If the healthcare sector in the United States were to leverage big data, it could create $300 billion in value each year, two-thirds of which comes from reducing healthcare expenditure by 8 percent, writes James Mayika for the McKinsey Global Institute in Big Data: The Next Frontier for Innovation, Competition, and Productivity. This is the result of information transparency, information accuracy, preciseness in tailoring healthcare to individual patients, computerized analytics, and proactive preventative maintenance. But big data initiatives do not happen on their own, nor do they intrinsically benefit society. People must frame the issues and questions and draw connections between the data for big data to be meaningful. The data itself must be open, free, and analyzable. We must incentivize the opening of data, which could be done by offering subsidies or tax breaks to companies and NGOs which release their data.
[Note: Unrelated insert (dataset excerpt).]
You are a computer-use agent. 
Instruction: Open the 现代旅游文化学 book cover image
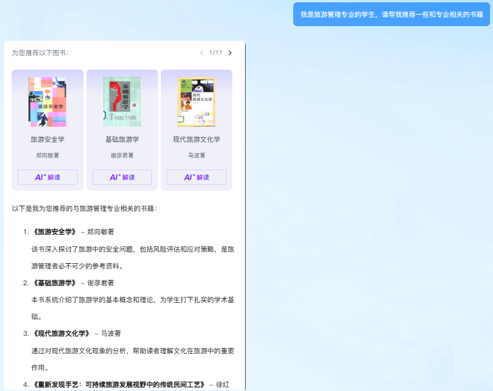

We must also incentivize the analysis of that data for the public good, and can do so through, for example, prize-backed challenges.
COLLIBERATION OF AND THROUGH BIG DATA
The potential of big data can be harnessed for enormous public good, but we will have to actively apply ourselves to this pursuit. On its own, technology guarantees nothing, only people do. This means, for example, that data protection laws which vary from State to State should be consolidated so that data from various places can be analyzed together –the whole point of big data. Connections have to be made. By collecting evidence, we can design accurate and effective policies. Big data allows for a fundamental paradigm-shift in policy-making: moving from what is best for a population, to what is best for a specific individual. In healthcare, for example, medication and treatment can be tailored for specific patients (see The Creative Destruction of Medicine by Eric Topol). In education, people might be able to better choose where best to go and learn (see, for example, the US Dept. of Education's College Affordability and Transparency Center). People can pick phone-plans better suited to their actual calling behaviors (see studies by the Citizens Utility Board). And entire communities can make use of big data for improvement –data collected from libraries, schools, businesses, people, etc., which, when made open, provides the utility for citizens to self-improve, or even compete with other cities (see The Quantified Community, by Esther Dyson, for the former point, and for the latter see the Smaller Cities Unite! project which partners Providence, R.I., and Copenhagen in an ongoing ideas-exchange).
Big data is still emerging, especially in the public and non-profit sectors. And yet already we see its implications –government policies which decentralize information; expanded opportunities for collaboration, where citizens can fix not only their own problems but also others' using evidence; increased intermixing between public and private data; streamlining public vs private capabilities for maximum effectiveness in serving the common good. Big data is a key feature of our technologically networked society, and makes collaborative governance not only possible but necessary, because, as the old adage goes, with great power comes great responsibility.